The project outcomes help in future applications beyond basic science. The expected societal impact of the project is based on the fact that quantum effects in superconducting nano-electronics occur in both large-scale quantum computers and in novel sensing applications. Both topics belong to long-term scientific goals and can significantly reduce industrial production costs and generate new jobs in modern industry on a global scale. Promising examples are in quantum computing: One requirement in quantum computing is the fast initialization of qubitstates. As coherence times are approaching the millisecond regime, the conventional passive initialization protocol by waiting takes a too large fraction of the overall computing time. This project contributes a versatile tool for in-situ initialization of qubits in large-scale quantum computers. Due to its exponential speedup, the quantum computer itself may revolutionize pharmaceuticals, telecommunication, and financial services.
The overall objectives of this proposal are to realize noise-enhanced quantum control using transmon qubits with tunable decoherence rates in circuit QED setups. The ideas are based on two important objectives, which are implemented in QCD Labs at Aalto University, having strong experience in SET: The first objective is to realize a single qubit with tunable decoherence rates. This objective enables new quantum computing applications by realizing a fast qubit reset and explores new physics by investigating non-Markovian qubit dynamics. The second objective is to use the tunable coupling between two of these qubits to build the unit cell of a fully controllable Ising model. This objective is used to study remote-cooling of one qubit via the other and to simulate multi-dimensional master equations.
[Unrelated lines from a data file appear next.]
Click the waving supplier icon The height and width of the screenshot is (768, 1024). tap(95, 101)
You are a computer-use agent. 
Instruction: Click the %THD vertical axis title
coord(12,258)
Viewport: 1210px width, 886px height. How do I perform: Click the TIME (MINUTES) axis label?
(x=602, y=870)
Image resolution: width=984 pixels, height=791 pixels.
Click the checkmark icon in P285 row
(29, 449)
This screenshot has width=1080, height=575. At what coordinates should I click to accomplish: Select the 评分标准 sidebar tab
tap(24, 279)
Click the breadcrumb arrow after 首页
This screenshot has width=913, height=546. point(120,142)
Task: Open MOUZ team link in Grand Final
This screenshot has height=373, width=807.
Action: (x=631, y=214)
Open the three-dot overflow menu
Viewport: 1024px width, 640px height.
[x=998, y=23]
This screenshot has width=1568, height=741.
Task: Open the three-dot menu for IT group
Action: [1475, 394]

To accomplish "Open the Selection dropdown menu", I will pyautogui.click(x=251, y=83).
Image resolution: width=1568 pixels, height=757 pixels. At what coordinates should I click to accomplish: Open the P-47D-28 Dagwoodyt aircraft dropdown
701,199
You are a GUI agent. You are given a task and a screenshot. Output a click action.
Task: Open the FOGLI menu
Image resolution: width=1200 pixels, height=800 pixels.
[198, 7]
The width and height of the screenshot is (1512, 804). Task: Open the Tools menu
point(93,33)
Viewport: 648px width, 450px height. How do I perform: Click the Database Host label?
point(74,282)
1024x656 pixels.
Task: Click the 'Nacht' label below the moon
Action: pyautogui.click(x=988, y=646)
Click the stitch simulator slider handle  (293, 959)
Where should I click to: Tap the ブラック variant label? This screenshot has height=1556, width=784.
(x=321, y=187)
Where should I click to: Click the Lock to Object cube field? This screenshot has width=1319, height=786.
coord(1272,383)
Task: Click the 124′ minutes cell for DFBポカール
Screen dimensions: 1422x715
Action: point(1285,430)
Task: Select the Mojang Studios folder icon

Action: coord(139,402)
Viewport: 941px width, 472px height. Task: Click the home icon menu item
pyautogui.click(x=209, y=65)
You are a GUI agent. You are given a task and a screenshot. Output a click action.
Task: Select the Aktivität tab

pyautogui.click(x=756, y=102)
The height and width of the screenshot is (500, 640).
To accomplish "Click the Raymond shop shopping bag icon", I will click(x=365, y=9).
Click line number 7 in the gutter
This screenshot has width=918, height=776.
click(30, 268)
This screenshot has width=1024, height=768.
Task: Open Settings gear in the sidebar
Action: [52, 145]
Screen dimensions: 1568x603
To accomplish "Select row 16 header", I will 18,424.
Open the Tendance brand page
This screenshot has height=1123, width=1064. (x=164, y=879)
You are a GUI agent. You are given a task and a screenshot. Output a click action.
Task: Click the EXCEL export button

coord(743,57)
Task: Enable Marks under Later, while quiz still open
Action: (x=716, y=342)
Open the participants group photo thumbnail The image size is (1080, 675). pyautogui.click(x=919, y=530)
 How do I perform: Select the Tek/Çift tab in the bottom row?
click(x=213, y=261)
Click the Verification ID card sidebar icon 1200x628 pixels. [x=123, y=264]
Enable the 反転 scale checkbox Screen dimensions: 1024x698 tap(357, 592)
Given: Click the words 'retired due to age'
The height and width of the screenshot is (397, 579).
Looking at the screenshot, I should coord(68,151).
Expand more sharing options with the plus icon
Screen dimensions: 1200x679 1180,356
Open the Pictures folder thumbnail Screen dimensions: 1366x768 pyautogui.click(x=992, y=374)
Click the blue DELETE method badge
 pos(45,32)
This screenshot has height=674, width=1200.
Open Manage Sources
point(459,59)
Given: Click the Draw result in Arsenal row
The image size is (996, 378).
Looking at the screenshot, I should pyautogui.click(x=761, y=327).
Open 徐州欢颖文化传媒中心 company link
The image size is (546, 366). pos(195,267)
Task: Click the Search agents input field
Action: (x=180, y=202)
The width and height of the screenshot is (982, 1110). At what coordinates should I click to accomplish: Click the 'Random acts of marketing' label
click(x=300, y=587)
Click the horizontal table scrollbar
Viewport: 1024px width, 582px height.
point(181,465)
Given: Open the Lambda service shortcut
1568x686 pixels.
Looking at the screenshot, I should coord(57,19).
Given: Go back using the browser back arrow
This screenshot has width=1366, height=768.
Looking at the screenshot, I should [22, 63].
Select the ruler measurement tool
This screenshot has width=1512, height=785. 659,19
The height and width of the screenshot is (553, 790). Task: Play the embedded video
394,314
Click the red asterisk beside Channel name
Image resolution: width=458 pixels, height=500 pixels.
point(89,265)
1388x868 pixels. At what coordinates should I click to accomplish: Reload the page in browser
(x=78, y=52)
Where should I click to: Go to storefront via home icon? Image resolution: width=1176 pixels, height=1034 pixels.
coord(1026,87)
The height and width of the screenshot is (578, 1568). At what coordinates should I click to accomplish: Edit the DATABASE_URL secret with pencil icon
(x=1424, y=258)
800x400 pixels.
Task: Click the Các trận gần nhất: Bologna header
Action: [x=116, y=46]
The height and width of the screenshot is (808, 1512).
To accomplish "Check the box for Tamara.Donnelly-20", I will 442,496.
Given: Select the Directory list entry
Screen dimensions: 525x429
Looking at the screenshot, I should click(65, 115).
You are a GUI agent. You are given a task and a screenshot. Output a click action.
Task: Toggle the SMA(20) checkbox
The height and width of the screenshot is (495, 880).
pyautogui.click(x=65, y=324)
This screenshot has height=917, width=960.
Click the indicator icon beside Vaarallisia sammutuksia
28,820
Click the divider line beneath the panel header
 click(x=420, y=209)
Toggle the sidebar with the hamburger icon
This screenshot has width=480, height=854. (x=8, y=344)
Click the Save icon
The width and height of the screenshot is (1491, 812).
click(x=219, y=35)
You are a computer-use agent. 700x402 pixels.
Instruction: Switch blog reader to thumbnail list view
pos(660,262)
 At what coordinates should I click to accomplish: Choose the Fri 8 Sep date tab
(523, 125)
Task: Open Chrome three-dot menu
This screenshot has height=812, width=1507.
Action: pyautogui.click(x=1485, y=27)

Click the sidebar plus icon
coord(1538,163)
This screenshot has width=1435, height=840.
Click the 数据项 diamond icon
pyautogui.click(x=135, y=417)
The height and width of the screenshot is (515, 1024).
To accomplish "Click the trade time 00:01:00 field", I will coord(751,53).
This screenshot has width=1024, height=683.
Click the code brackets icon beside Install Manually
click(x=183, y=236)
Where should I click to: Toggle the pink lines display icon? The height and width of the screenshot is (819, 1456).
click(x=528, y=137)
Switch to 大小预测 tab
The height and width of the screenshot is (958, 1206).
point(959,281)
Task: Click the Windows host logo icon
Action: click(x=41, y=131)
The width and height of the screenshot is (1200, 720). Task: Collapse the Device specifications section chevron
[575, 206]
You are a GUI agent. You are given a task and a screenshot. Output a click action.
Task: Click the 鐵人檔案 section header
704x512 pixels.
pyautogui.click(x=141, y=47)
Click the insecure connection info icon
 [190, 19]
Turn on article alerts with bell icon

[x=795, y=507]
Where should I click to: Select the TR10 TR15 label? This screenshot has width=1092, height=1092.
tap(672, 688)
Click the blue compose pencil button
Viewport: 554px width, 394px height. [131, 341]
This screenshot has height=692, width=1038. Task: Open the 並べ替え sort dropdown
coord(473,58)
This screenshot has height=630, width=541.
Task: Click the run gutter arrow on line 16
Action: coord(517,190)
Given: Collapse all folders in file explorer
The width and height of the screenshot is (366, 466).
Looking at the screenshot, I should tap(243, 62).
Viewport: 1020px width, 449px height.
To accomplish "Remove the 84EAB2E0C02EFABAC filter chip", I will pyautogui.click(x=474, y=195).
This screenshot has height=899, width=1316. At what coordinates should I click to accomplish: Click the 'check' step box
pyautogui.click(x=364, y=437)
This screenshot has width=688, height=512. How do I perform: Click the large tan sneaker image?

In conclusion, the proposed actions have been achieved to an extent possible considering the fact that the project was ended after 13 months instead of 24 months. We have published 7 peer-reviewed scientific articles, organized a research stay at ETH Zurich, instructed 8 students, created 3 videos for dissemination, participated in conferences, were mentioned in 10 newspaper articles, became member of 3 physical societies, referee for 2 scientific journals, and participated in 4 vocational trainings. We have applied for a docentship a Aalto University, which was successfully granted to the fellow after the end of this project. The reason for the termination of the project was that the fellow and the supervisor of this project have spin-out a company from Aalto University, which meanwhile is the leading European company for quantum computing: IQM Finland Oy.